## TASK STATEMENT
Arrange every line of the entries below as a Markdown table with two columns, Row and Text, numbering each row and leaving out blank lines.

## PROVIDED INFORMATION
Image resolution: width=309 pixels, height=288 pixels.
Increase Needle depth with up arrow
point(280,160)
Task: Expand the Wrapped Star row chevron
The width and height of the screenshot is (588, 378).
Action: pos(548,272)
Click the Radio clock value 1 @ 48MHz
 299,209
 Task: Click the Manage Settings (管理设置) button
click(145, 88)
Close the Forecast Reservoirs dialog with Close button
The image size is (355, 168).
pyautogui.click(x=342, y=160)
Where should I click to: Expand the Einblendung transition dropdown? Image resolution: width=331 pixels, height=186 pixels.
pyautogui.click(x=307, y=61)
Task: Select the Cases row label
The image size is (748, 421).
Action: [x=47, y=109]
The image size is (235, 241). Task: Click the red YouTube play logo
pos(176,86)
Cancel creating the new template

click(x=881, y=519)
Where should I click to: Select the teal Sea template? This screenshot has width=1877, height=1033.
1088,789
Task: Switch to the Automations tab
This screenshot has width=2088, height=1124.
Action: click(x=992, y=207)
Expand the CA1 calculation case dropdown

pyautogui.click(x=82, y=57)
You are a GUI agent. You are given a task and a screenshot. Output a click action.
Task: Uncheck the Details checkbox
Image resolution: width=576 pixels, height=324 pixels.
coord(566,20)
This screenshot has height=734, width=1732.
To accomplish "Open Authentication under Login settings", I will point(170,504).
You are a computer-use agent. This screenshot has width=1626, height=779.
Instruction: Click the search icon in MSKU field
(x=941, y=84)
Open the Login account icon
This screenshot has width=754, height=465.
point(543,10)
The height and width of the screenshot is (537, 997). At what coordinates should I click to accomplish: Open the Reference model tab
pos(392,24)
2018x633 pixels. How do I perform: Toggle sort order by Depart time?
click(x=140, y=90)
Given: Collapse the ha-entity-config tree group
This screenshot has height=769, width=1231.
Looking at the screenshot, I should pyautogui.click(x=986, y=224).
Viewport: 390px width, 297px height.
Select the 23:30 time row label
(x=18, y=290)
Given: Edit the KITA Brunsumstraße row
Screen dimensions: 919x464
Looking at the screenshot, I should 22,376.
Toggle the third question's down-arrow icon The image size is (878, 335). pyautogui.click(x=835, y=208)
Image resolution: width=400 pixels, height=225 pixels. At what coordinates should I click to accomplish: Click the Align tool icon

## ANSWER TO THE TASK
| Row | Text |
|---|---|
| 1 | Image resolution: width=309 pixels, height=288 pixels. |
| 2 | Increase Needle depth with up arrow |
| 3 | point(280,160) |
| 4 | Task: Expand the Wrapped Star row chevron |
| 5 | The width and height of the screenshot is (588, 378). |
| 6 | Action: pos(548,272) |
| 7 | Click the Radio clock value 1 @ 48MHz |
| 8 |  299,209 |
| 9 |  Task: Click the Manage Settings (管理设置) button |
| 10 | click(145, 88) |
| 11 | Close the Forecast Reservoirs dialog with Close button |
| 12 | The image size is (355, 168). |
| 13 | pyautogui.click(x=342, y=160) |
| 14 | Where should I click to: Expand the Einblendung transition dropdown? Image resolution: width=331 pixels, height=186 pixels. |
| 15 | pyautogui.click(x=307, y=61) |
| 16 | Task: Select the Cases row label |
| 17 | The image size is (748, 421). |
| 18 | Action: [x=47, y=109] |
| 19 | The image size is (235, 241). Task: Click the red YouTube play logo |
| 20 | pos(176,86) |
| 21 | Cancel creating the new template |
| 22 | click(x=881, y=519) |
| 23 | Where should I click to: Select the teal Sea template? This screenshot has width=1877, height=1033. |
| 24 | 1088,789 |
| 25 | Task: Switch to the Automations tab |
| 26 | This screenshot has width=2088, height=1124. |
| 27 | Action: click(x=992, y=207) |
| 28 | Expand the CA1 calculation case dropdown |
| 29 | pyautogui.click(x=82, y=57) |
| 30 | You are a GUI agent. You are given a task and a screenshot. Output a click action. |
| 31 | Task: Uncheck the Details checkbox |
| 32 | Image resolution: width=576 pixels, height=324 pixels. |
| 33 | coord(566,20) |
| 34 | This screenshot has height=734, width=1732. |
| 35 | To accomplish "Open Authentication under Login settings", I will point(170,504). |
| 36 | You are a computer-use agent. This screenshot has width=1626, height=779. |
| 37 | Instruction: Click the search icon in MSKU field |
| 38 | (x=941, y=84) |
| 39 | Open the Login account icon |
| 40 | This screenshot has width=754, height=465. |
| 41 | point(543,10) |
| 42 | The height and width of the screenshot is (537, 997). At what coordinates should I click to accomplish: Open the Reference model tab |
| 43 | pos(392,24) |
| 44 | 2018x633 pixels. How do I perform: Toggle sort order by Depart time? |
| 45 | click(x=140, y=90) |
| 46 | Given: Collapse the ha-entity-config tree group |
| 47 | This screenshot has height=769, width=1231. |
| 48 | Looking at the screenshot, I should pyautogui.click(x=986, y=224). |
| 49 | Viewport: 390px width, 297px height. |
| 50 | Select the 23:30 time row label |
| 51 | (x=18, y=290) |
| 52 | Given: Edit the KITA Brunsumstraße row |
| 53 | Screen dimensions: 919x464 |
| 54 | Looking at the screenshot, I should 22,376. |
| 55 | Toggle the third question's down-arrow icon The image size is (878, 335). pyautogui.click(x=835, y=208) |
| 56 | Image resolution: width=400 pixels, height=225 pixels. At what coordinates should I click to accomplish: Click the Align tool icon |